Dr. Steven Perlman, a field biologist formerly with the National Tropical Botanical Gardens, has been working to protect Hawai‘i’s endangered species for more than forty years. “I first saw P. holochila on a hike to Mt. Wai‘ale‘ale on Kaua‘i in 1978,” he recalls. “I think it had not been seen on Kaua‘i since 1917. In the 1980s, I saw it on Kamakou [Moloka‘i’s highest peak], and much later we found it on Maui.”
Only about two-dozen individuals have been located in the wild. For years, Perlman collected their seeds and tried — unsuccessfully — to germinate them. Help arrived in the person of Dr. Lawrence Zettler, head of biology at Illinois College. Zettler studies Platanthera; his lab has a special incubator that can mimic specific growing conditions, such as temperature, soil pH and length of day.

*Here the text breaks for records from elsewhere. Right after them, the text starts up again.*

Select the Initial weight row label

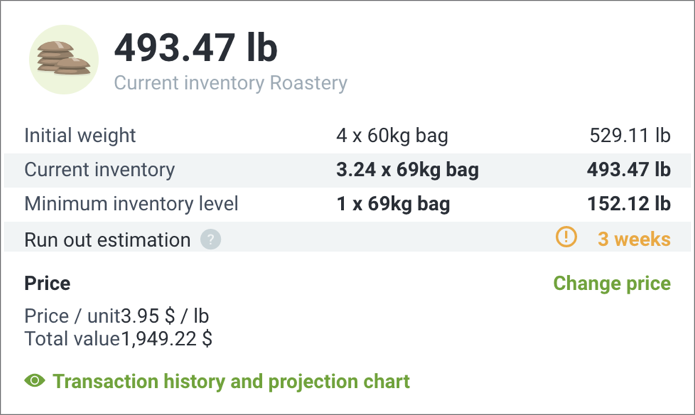click(80, 136)
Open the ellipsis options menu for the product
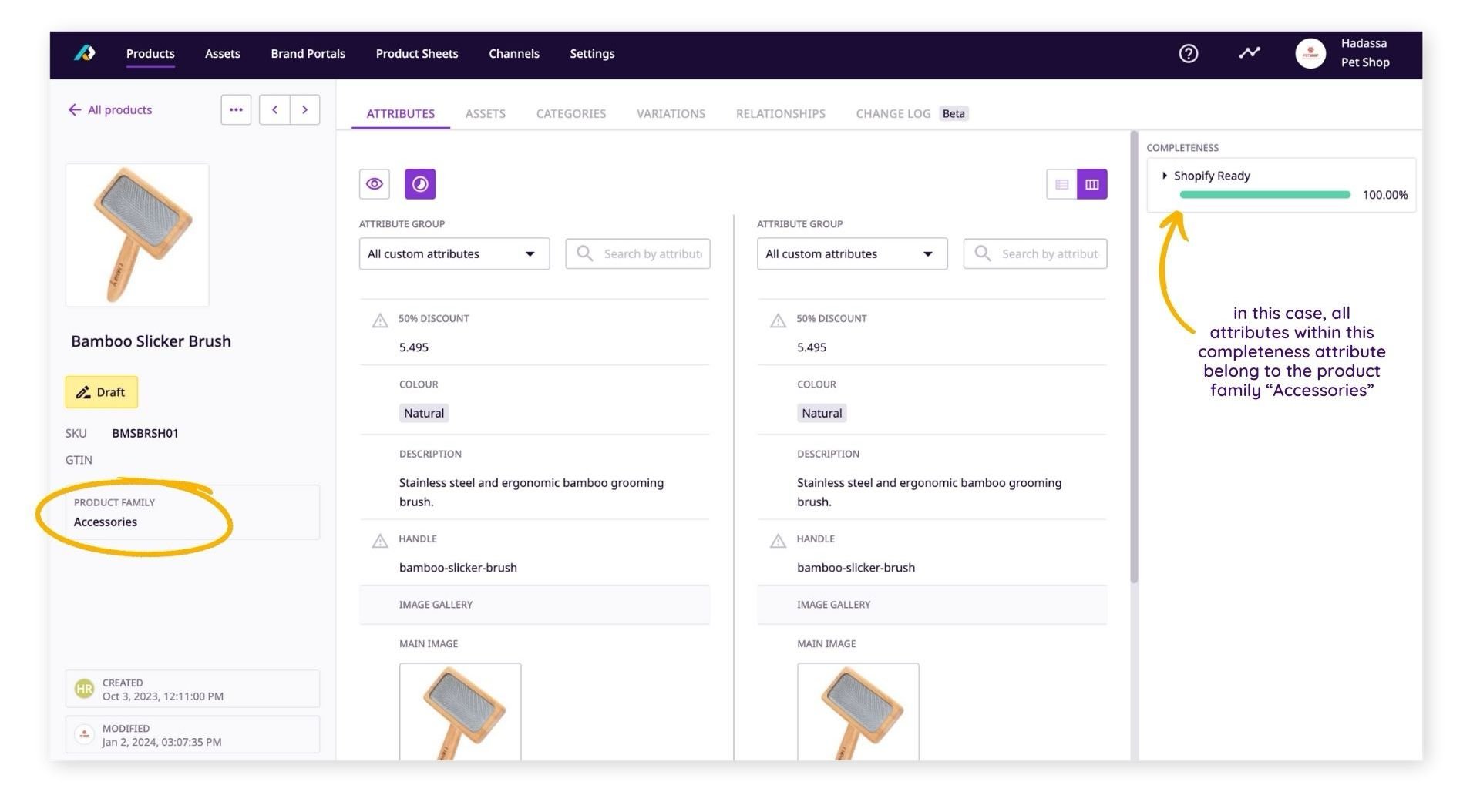Screen dimensions: 1480x812 tap(236, 109)
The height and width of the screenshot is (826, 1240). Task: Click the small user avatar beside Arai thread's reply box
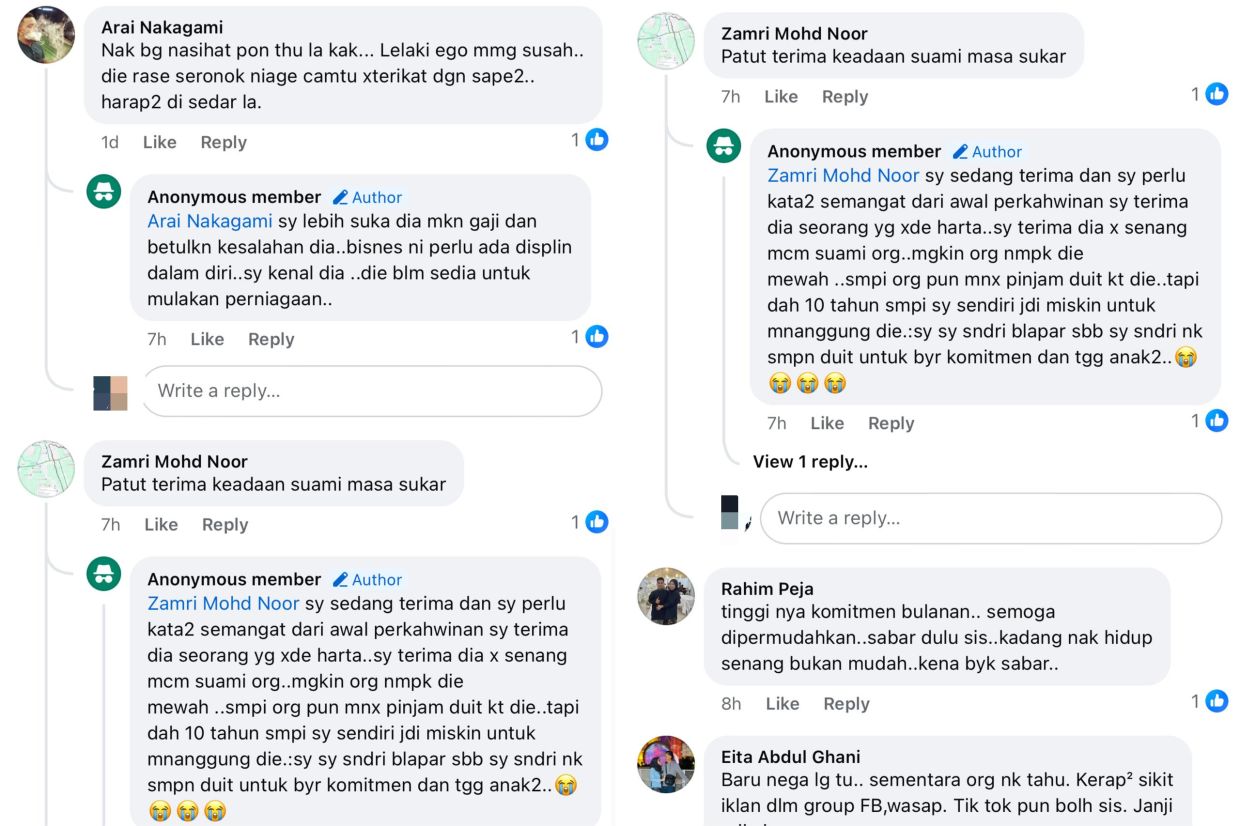[110, 393]
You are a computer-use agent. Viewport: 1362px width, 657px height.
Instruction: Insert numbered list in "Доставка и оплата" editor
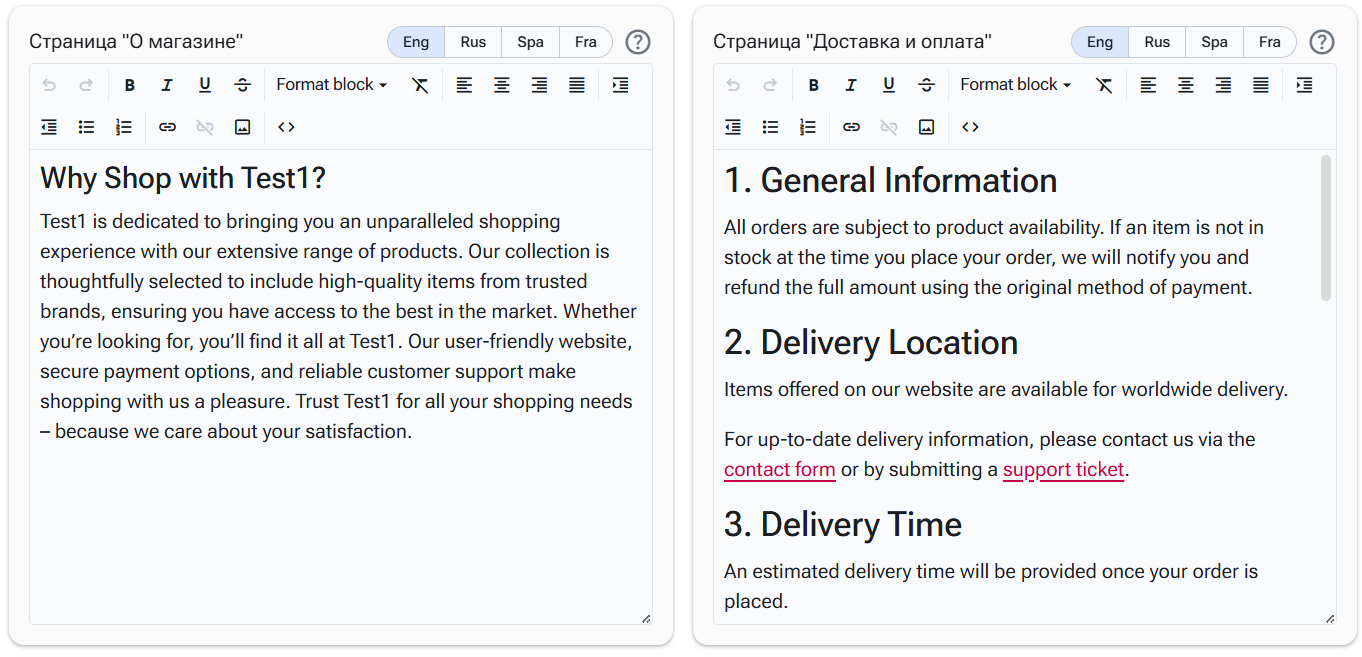[x=808, y=127]
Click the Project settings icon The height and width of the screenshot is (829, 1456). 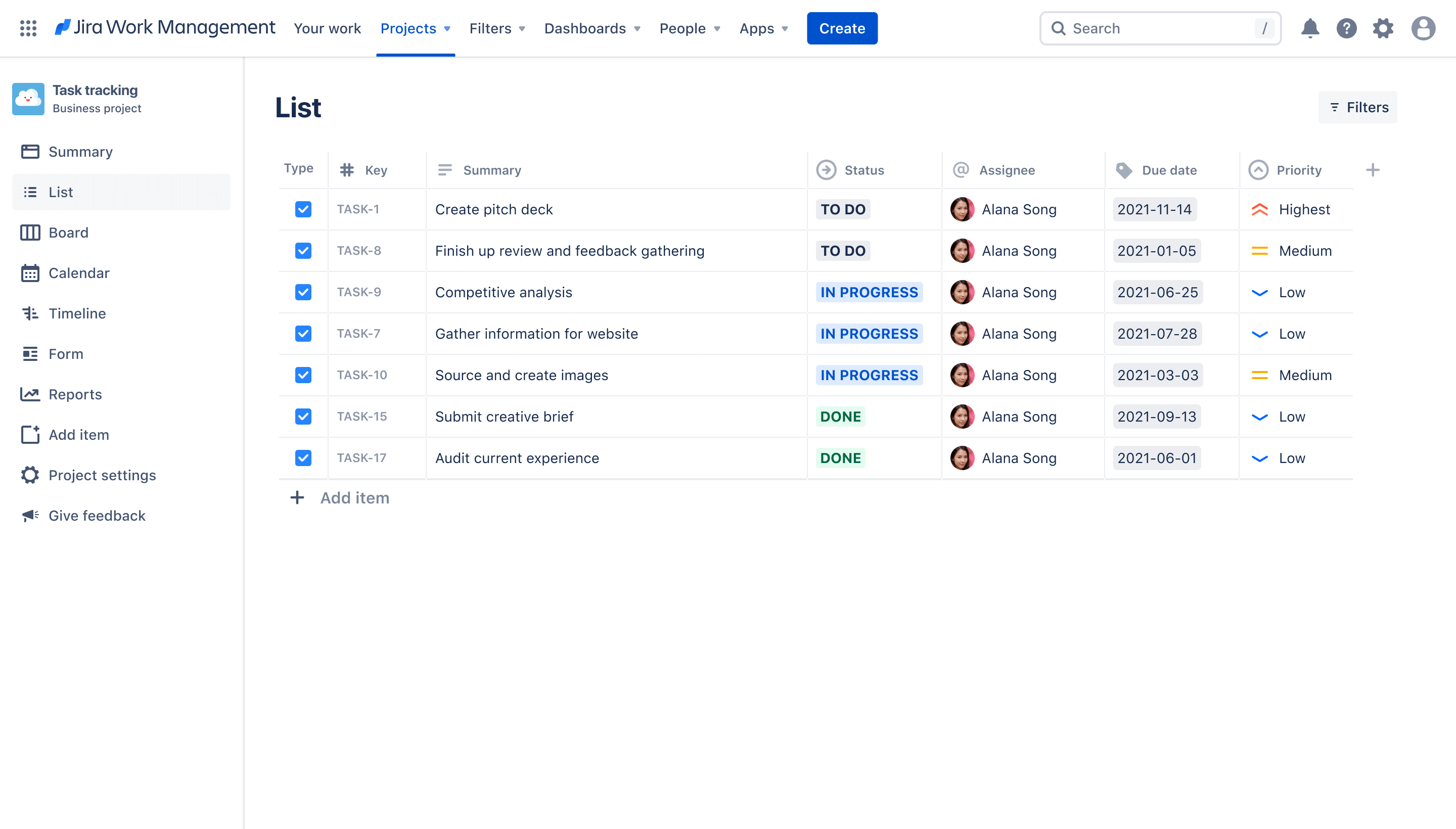point(30,475)
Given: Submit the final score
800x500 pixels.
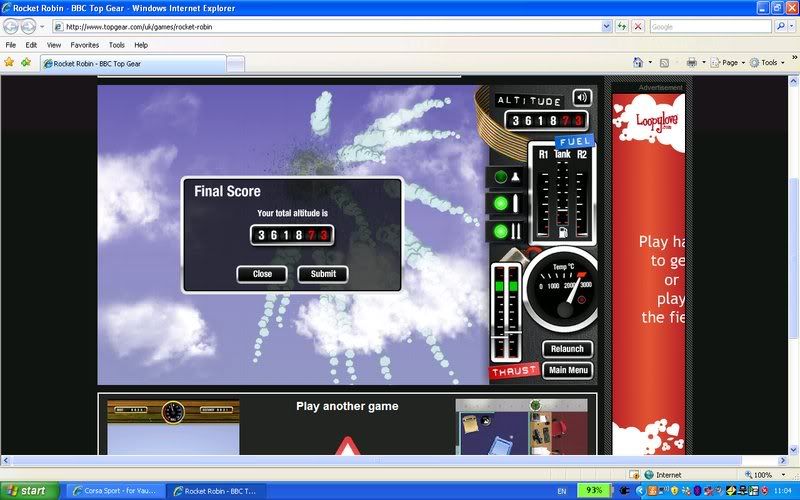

One of P. holochila’s closest cousins is the Alaskan fringed orchid. As seeds, it may have hitched a ride south on the wings of a kolea, the Pacific golden plover, which migrates from Alaska to Hawai‘i in winter. John Bates, associate curator of birds at Chicago’s Field Museum, says other species could also have provided transportation: “Curlews, geese and ducks get to Hawai‘i occasionally. This year a snowy owl made it.”
Zettler suspects the Hawaiian fringed orchid has been hard to grow because experts assumed it would behave like a tropical epiphyte (a plant that grows on other plants without harming them, like orchids that grow on trees). Zettler’s team took the same approach to germinating its seeds as they would a temperate variety. “Many terrestrial orchids germinate only in darkness, so we opted for dark incubation.” They also made sure that the growing medium for their test-tube babies would match the high acidity of the boggy soils where P. holochila has been found.
“Once we were able to rear leaf-bearing seedlings,” says Zettler, “we took most of the plants to Anna Palomino at Olinda on Maui, where the higher elevation and cooler temperatures more closely matched the orchid’s natural habitat. It turned out that she was the perfect grower. At least two of our seedlings have since flowered.”